The Republicans weren't quite so fleet of foot. It's easy to understand their surprise. After all, some Republican somewhere says something equally stupid every, single day. Joe Barton's apology wasn't anything unusual, but it was on CSPAN. And it was on at a time when a lot of people tuned in to watch BP CEO Tony Hayward -- easily the most hated man in America right now -- squirm. Watching Smokey Joe kiss his backside and beg forgiveness wasn't exactly what they were hoping for. By the end of the day, GOP leadership issued a statement of opposition to his apology (more on that in a bit) and Barton's position on the Energy and Commerce Committee is now "within a centimeter" of being pulled by the party. Barton's apology was also retracted.

But the GOP was caught completely flatfooted by the public reaction to Barton's obsequiousness. Sen. John Cornyn -- who joined in on the official statement denouncing Barton -- originally said he shared Smokey Joe's concerns over the escrow account. But then it turned out that this was the politically disadvantageous position, so he changed teams.

And Barton had reason to believe the party had his back on this -- mostly because they've been saying pretty much the same thing:

John Nichols, The Nation:

Barton's not an outlier. Other prominent Republicans are rallying to BP's defense. Minnesota Congressman Michele Bachmann counseled that: "[If] I was the head of BP, I would let the signal get out there—'We're not going to be chumps, and we're not going to be fleeced.' And they shouldn't be. They shouldn't have to be fleeced and make chumps to have to pay for perpetual unemployment and all the rest—they've got to be legitimate claims."

The problem, explained Bachmann is not BP but Obama. "The other thing we have to remember is that Obama loves to make evil whatever company it is that he wants to get more power from," griped the conservative Congresswoman.


Just the day before, the Republican Study Committee issued an official statement saying almost exactly what Barton did, sans the apology. "BP's reported willingness to go along with the White House’s new fund suggests that the Obama Administration is hard at work exerting its brand of Chicago-style shakedown politics," said chairman Tom Price in the statement. "These actions are emblematic of a politicization of our economy that has been borne out of this Administration's drive for greater power and control. It is the same mentality that believes an economic crisis or an environmental disaster is the best opportunity to pursue a failed liberal agenda. The American people know much better."

And that leadership statement denouncing Barton? Yeah, I haven't forgotten about that. Even while trying to position themselves as really, really mad at BP and Smokey Joe, they make sure to give the oil company some wiggle room.

The oil spill in the Gulf is this nation's largest natural disaster and stopping the leak and cleaning up the region is our top priority. Congressman Barton's statements this morning were wrong. BP itself has acknowledged that responsibility for the economic damages lies with them and has offered an initial pledge of $20 billion dollars for that purpose.

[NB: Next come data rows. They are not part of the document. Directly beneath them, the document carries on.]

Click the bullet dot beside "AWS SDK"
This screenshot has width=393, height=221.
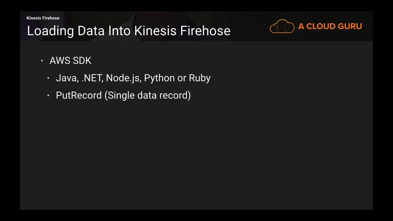[42, 61]
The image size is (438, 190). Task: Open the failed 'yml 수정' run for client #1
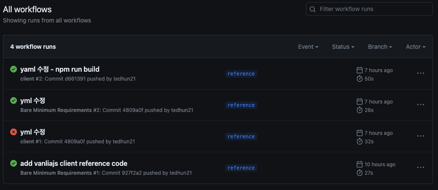click(33, 132)
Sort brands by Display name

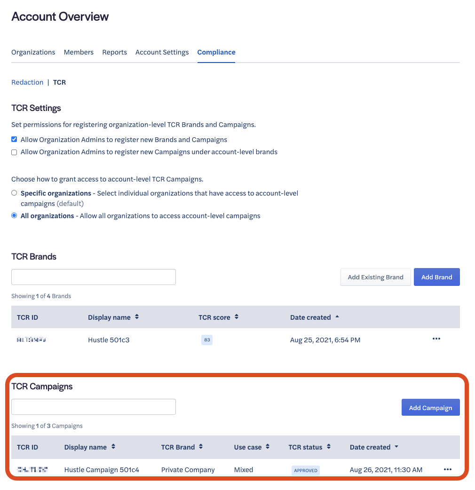(x=137, y=317)
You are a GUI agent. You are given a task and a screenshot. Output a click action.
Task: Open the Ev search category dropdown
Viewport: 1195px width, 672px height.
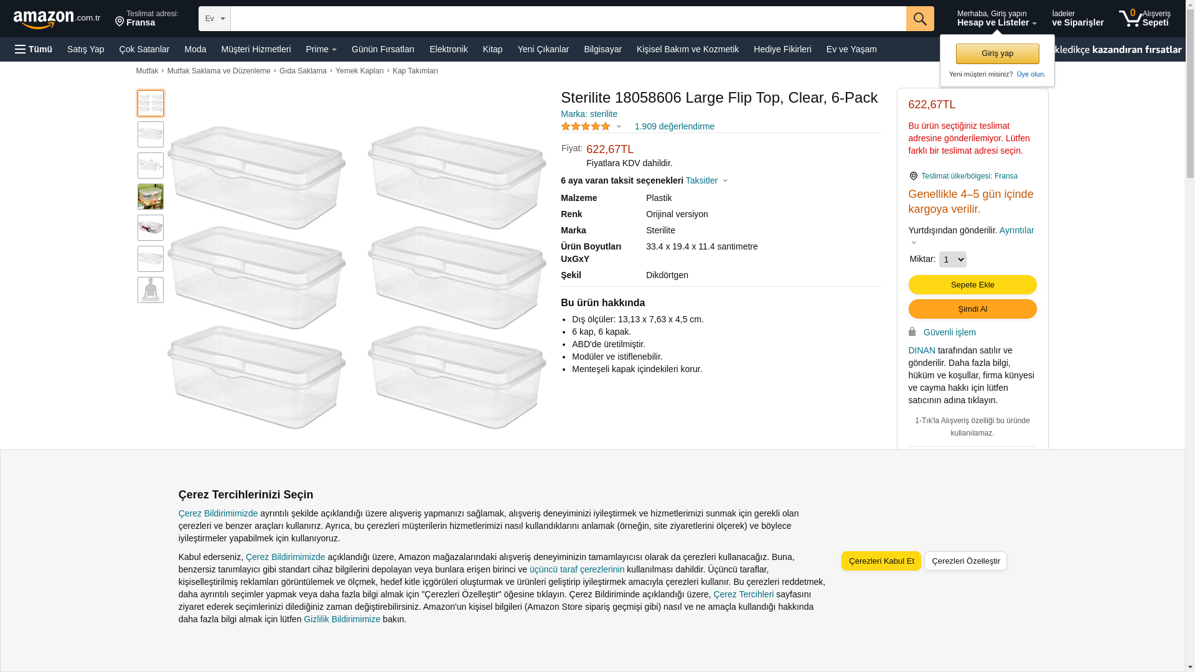(215, 19)
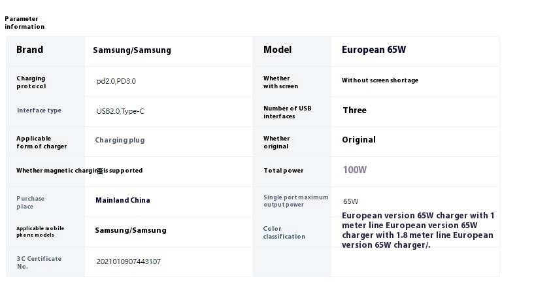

The families and businesspeople in the Gulf region want leadership, accountability and action from BP and the Administration. It is unacceptable that, 59 days after this crisis began, no solution is forthcoming. Simply put, the American people want all of our resources, time and focus to be directed toward stopping the spill and cleaning up the mess.


Yeah, this is terrible and Joe Barton's a moron, but this whole oil gusher thing really is just a "natural disaster." This echos the statements of people like Alaska Rep. Don Young, who argue that this sort of thing is a "natural phenomenon."

"Oil has seeped into this ocean for centuries, will continue to do it," Young said earlier this month. "During World War II there was over 10 million barrels of oil spilt from ships, and no natural catastrophe... We will lose some birds, we will lose some fixed sealife, but overall it will recover."

Republicans are now pretending outrage at Smokey Joe, but in truth they're in complete agreement. It doesn't require mindreading on my part to come to this conclusion, I just need to read what they've said.